On 27 January 2015 the Court delivered yet a new judgment on surrogacy in the case of Paradiso and Campanelli v. Italy and other cases are currently awaiting judgment. All these cases have been lodged by the intended parents in their own name and on behalf of their children. In the Mennesson and Labassee cases the Court did not find violations of Article 8 (right to private and family life) in respect of the parents but did find a violation in respect of the children. The most recent case of Paradiso and Campanelli v Italy, if anything, is an indication of the Court’s confusion as to the role of children in proceedings. But first the facts:
The case concerned an arrangement between two Italian intended parents who, via a company, successfully implanted ‘their’ embryos into the uterus of a Russian surrogate mother. The implantation took place in Russia, and there was no genetic link between the Russian mother and the baby. After the birth of the baby, the applicants were registered as the legal parents in Russia and they travelled with the baby to Italy with the intention of registering him as their son. The Italian authorities refused the registration and initiated criminal proceedings against the applicants for fraud. The female applicant admitted that she was not the biological mother of the baby and it turned out, after DNA testing, that the legal father did not have any genetic link to the child either. The applicants spent between 6 to 8 months with the baby before the Italian authorities placed the child in a children’s home for adoption. Also, despite a previous declaration that the applicants had been fit to adopt, in view of the fraud committed and its impact on Italian public order, the Italian authorities withdrew this authorisation to the effect that the applicants were denied the possibility to adopt the child.
The applicants complained in their own name and on behalf of the child of the impossibility to obtain the recognition of the filiation obtained in Russia. The Court dismissed the application on behalf of the child for lack of standing, noting that the applicants did not have any biological link to the child and that they did not and could not represent him before domestic courts. The Court did find however that there had been family and private life between the applicants and the child and that the domestic courts did not provide relevant and sufficient reasons for interfering with the family life. In particular the Court criticised the Italian authorities’ decision to separate the child from the applicants.

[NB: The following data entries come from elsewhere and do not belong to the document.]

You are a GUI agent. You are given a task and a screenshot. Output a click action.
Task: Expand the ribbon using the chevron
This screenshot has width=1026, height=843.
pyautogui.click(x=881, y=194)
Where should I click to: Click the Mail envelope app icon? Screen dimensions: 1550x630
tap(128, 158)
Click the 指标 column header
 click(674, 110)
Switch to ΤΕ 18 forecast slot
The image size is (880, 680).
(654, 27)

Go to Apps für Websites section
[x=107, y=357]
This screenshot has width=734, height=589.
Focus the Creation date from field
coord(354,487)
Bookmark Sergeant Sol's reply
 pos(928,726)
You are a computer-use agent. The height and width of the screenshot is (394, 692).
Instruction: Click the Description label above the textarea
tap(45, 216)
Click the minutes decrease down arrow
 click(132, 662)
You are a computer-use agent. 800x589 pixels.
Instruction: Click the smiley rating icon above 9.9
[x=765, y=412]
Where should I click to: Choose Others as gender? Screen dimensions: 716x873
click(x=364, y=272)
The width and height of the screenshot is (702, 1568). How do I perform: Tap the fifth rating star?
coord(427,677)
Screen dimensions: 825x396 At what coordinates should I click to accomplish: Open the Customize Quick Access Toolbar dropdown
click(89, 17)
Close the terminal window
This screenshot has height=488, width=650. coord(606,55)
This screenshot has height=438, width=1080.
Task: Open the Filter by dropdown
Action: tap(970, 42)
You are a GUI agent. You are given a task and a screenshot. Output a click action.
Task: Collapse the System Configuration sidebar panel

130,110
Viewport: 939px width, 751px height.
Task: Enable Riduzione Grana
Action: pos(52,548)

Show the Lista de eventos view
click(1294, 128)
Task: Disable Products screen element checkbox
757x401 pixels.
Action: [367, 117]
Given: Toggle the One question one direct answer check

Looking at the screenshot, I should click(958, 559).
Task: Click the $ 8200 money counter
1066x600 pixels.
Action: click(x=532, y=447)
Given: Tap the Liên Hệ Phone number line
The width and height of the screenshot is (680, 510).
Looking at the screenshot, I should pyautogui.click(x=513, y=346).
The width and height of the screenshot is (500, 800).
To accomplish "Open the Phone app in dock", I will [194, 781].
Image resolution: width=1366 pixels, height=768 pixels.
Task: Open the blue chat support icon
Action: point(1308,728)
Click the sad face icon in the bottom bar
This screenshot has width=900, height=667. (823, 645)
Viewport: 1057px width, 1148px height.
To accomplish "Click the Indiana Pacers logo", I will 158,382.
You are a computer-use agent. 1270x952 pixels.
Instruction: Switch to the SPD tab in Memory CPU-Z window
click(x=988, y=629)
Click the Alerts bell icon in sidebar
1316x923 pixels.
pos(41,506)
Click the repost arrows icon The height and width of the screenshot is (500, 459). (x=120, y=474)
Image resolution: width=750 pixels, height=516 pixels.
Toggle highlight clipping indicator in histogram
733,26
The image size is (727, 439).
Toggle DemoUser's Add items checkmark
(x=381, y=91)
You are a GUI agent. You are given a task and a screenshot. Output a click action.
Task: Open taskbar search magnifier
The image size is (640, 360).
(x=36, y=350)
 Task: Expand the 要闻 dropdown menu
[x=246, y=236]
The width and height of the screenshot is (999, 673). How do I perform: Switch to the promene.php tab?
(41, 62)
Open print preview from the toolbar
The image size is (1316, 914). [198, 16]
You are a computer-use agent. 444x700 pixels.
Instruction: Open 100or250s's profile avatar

Among the reasons put forward in support of finding a violation was that the child was not issued with identity papers for more than two years and that, as such, the child’s right to an identity as provided under Article 7 CRC had been breached.
Despite the outcome which in itself is positive in that the Strasbourg Court takes into consideration the rights of the child, I believe this judgment is problematic for several reasons. I will only discuss here the issues relating to standing. The Court declined the child standing in the proceedings as the applicants did not have any genetic link to the child and that they could not represent him in the domestic procedure. However, the majority judges did not have any problem in assessing the facts of the case from the perspective of an individual, i.e. the child, who is not a party to the proceedings. It is possible to find arguments for such an approach when it comes to the best interests of the child, which is also an interpretation principle and not only a self standing right. I think however this path becomes more problematic for self standing rights. How can the Court find a breach of Article 7 CRC (the right of a child to identity) without this amounting to extending the effects of the judgment beyond the parties to the procedure? And is there any difference in the scope of the Court’s review between cases where children are parties to the proceedings as opposed to cases where they are not? If not, then why did the Court go to the trouble of denying the child standing in the case? In view of the number of cases involving children I believe it is high time the Strasbourg Court clarifies its position.